── Excerpted data ──

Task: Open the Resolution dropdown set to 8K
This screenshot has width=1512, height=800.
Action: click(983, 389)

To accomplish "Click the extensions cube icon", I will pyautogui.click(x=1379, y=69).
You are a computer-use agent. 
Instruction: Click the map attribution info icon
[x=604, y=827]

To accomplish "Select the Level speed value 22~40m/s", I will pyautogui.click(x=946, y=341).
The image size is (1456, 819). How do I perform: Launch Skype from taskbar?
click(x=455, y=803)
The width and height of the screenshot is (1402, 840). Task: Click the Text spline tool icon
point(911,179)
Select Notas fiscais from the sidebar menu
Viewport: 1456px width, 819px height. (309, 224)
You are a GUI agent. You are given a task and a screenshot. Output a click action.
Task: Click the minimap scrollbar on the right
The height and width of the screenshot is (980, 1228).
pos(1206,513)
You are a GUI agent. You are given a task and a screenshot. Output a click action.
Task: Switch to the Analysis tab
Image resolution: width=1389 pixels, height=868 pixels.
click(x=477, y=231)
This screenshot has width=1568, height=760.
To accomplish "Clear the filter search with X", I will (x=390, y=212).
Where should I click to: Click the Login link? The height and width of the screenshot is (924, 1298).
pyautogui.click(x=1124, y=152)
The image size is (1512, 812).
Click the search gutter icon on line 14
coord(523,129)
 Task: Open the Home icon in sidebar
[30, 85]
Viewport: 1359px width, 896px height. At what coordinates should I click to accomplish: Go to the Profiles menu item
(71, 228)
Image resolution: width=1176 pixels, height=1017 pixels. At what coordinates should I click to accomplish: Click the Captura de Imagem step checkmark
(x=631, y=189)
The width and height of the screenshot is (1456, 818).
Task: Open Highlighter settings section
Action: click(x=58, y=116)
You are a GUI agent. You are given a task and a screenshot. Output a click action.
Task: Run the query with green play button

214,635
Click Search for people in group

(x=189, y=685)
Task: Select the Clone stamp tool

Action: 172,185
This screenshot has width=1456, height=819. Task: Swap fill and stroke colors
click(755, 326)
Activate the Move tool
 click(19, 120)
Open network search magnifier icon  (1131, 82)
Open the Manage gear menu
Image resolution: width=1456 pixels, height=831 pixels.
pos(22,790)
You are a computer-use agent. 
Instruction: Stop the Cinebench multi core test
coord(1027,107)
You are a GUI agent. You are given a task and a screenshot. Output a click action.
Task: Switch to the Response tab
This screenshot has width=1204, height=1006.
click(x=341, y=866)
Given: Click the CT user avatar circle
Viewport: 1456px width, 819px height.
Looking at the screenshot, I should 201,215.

───

• _Work required_
Copy each line from the data above that includes "will".

• _The answer_
To accomplish "Click the extensions cube icon", I will pyautogui.click(x=1379, y=69).
To accomplish "Select the Level speed value 22~40m/s", I will pyautogui.click(x=946, y=341).
To accomplish "Clear the filter search with X", I will (x=390, y=212).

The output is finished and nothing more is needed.